Martin Buber, sentinelle de l’humanité

Avec Martin Buber, sentinelle de l’humanité (éd. Albin Michel), Dominique Bourel publie une monumentale biographie de Martin Buber, cet immense intellectuel juif à la fois célèbre pour ses travaux sur le hassidisme, son œuvre philosophique et ses engagements humanistes. Dominique Bourel présentera son livre au CCLJ le mercredi 17 février 2016 à 20h.

Cela fait plus de vingt ans que Dominique Bourel travaille sur cette biographie de Martin Buber. A chacune de ses conférences, il ne pouvait s’empêcher de rappeler qu’il était encore occupé à travailler sur ce livre tant attendu que c’en était devenu un sujet de plaisanterie. Spécialiste de Moses Mendelssohn (à qui il a aussi consacré une superbe biographie) et des géants de la pensée juive que furent Gershom Scholem et Franz Rosenzweig, Dominique Bourel est aujourd’hui l’un des meilleurs connaisseurs de l’intelligentsia juive allemande de la seconde moitié du 18e siècle à l’arrivée au pouvoir des nazis en 1933.

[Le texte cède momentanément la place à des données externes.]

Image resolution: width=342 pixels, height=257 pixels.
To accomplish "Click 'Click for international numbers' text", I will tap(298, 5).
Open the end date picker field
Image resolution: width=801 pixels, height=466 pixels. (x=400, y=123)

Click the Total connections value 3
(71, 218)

La vie de Martin Buber se lit comme un condensé des grandes heures de l’histoire juive au 20e siècle. Né à Vienne en 1878, élevé par ses grands-parents à Lemberg en Galicie et étudiant à Vienne, il devient professeur de sociologie religieuse à l’Université de Francfort, jusqu’à son éviction en 1933. Grand militant sioniste, il s’installe en 1938 en Palestine mandataire où il vient grossir les rangs des Yekke (Juifs allemands), sans qui le monde académique et intellectuel israélien n’aurait pas connu une qualité aussi remarquable. Martin Buber devient vite l’une des figures les plus marquantes de l’Université hébraïque de Jérusalem où il enseignera jusqu’en 1951. Ses travaux sur le hassidisme ont contribué à mieux faire connaître les spécificités de ce courant piétiste du judaïsme, et sa traduction de la Bible en allemand fait toujours autorité.

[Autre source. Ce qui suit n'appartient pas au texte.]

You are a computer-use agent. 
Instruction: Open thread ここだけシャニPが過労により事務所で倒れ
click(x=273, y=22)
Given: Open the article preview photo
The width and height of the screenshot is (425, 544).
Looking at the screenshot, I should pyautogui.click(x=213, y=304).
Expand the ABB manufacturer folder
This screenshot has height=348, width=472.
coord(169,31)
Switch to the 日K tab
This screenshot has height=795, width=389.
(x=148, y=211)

Mais c’est surtout avec Je et tu (Ich und Du) que Buber s’impose comme l’un des penseurs majeurs du 20e siècle, et la lecture de ce livre est devenue incontournable sur les campus des universités américaines. Personne n’ignore non plus l’influence de cette œuvre philosophique sur Emmanuel Levinas. Et ce qui est extraordinaire avec Martin Buber, c’est que sa pensée ne se limite pas au champ de la philosophie : « Elle chemine de la philosophie à la sociologie, de l’histoire des religions à l’exégèse biblique, des luttes politiques sionistes des jeunes années jusqu’à la libération des Juifs soviétiques, sans oublier l’inlassable promotion du respect des habitants arabes de la Palestine mandataire, puis d’Israël », souligne Dominique Bourel.

Sioniste humaniste

Grande conscience d’Israël, Martin Buber s’est souvent opposé à David Ben Gourion avec lequel il a entretenu une longue correspondance. Disciple d’Ahad Haam, Buber a toujours prôné un sionisme culturel et spirituel censé redonner au judaïsme une vitalité nouvelle. Dans cette version humaniste du sionisme, le foyer national juif doit être une cité juste et un centre spirituel du judaïsme, et non pas seulement un Etat « normal » comme un autre. Jusqu’à la Guerre d’Indépendance, Buber se fait l’apôtre d’un Etat binational. Conscient de l’impossibilité d’aboutir à cette solution utopique, il demeurera jusqu’à la fin de sa vie un ardent défenseur de l’égalité entre Juifs et Arabes en Israël.

Pourquoi s’intéresser encore aujourd’hui à Martin Buber ? Dominique Bourel nous donne une réponse très convaincante : « Aujourd’hui plus que jamais, la figure et l’œuvre de Martin Buber, comme celle de Mendelssohn, nous enseigne que l’histoire des Juifs et du judaïsme ne se réduit pas à celle de l’antisémitisme et qu’il y a eu, y compris en Allemagne et souvent plus qu’ailleurs, des Juifs heureux ».

Bien que la vigueur intellectuelle du judaïsme allemand ait réussi à se maintenir sur les campus américains ou en Israël, on ne peut s’empêcher toutefois de partager le regret d’un ami proche de Buber, le philosophe Ernst Simon, pour qui « le judaïsme allemand est un mort qui n’a pas été porté en terre et qu’on n’a pas pleuré ».